Image Similarity: Understanding and Implementing Methods

In the digital era, where images are widely used across industries like e-commerce, healthcare, and social media, the ability to measure how similar two images are has become an important task. This is known as image similarity. Whether for recommending similar products in an online store or detecting duplicate images in a large dataset, image similarity algorithms help automate processes that involve comparing and categorizing images based on visual content.

The article explores what image similarity is, the most common methods for calculating it, and a practical implementation in Python.

What is Image Similarity?

Image similarity refers to the degree of visual resemblance between two images. It can be based on various features like color, texture, shape, or more advanced representations using machine learning models. The goal is to create a metric that quantifies how "close" two images are in terms of their content.

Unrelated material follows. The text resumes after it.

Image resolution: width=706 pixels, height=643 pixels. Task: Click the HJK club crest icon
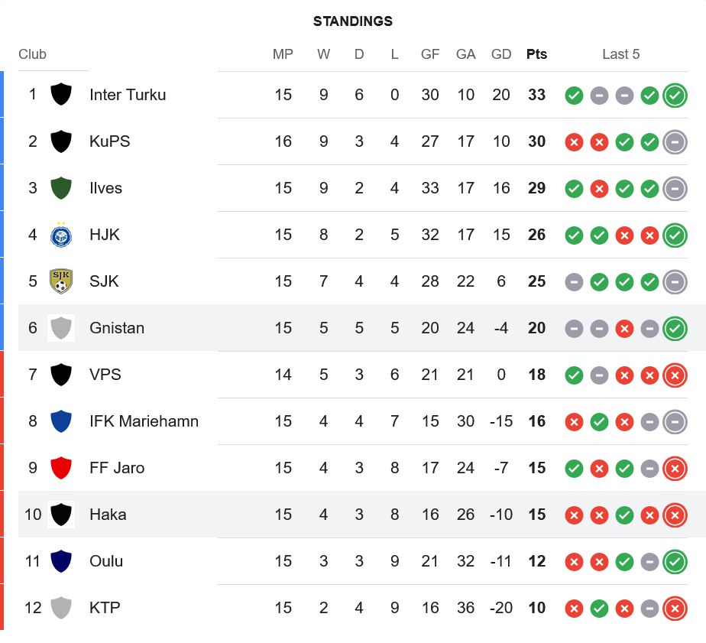pos(61,235)
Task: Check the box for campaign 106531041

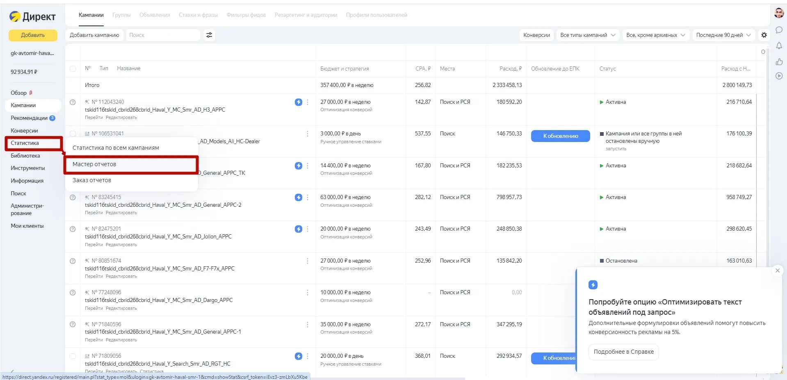Action: (73, 134)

The applications of image similarity are numerous:

Duplicate detection: Finding identical or near-duplicate images in large datasets.
Recommendation systems: Recommending visually similar products.
Content-based image retrieval (CBIR): Retrieving images from a database based on visual content.

Methods for Calculating Image Similarity

There are various approaches to calculating image similarity, depending on the type of features you want to extract from the images:

1. Pixel-based Similarity

One of the simplest ways to compare two images is by comparing their pixel values. This method works well for images that are very similar or identical but can fail when there are slight differences in lighting, rotation, or scaling.

Mean Squared Error (MSE): Compares the pixel values of two images by calculating the average squared difference between corresponding pixels.

MSE = \frac{1}{mn} \sum_{i=1}^{m} \sum_{j=1}^{n} (I_1(i,j) - I_2(i,j))^2

Structural Similarity Index (SSIM): Measures the structural similarity between two images by focusing on luminance, contrast, and structure. SSIM is more perceptually relevant compared to MSE.

2. Histogram-based Similarity

This method compares the color distribution between two images using their histograms. It is invariant to small changes in image content but fails when images differ significantly in composition.

Histogram Intersection: Compares histograms of two images to calculate the similarity.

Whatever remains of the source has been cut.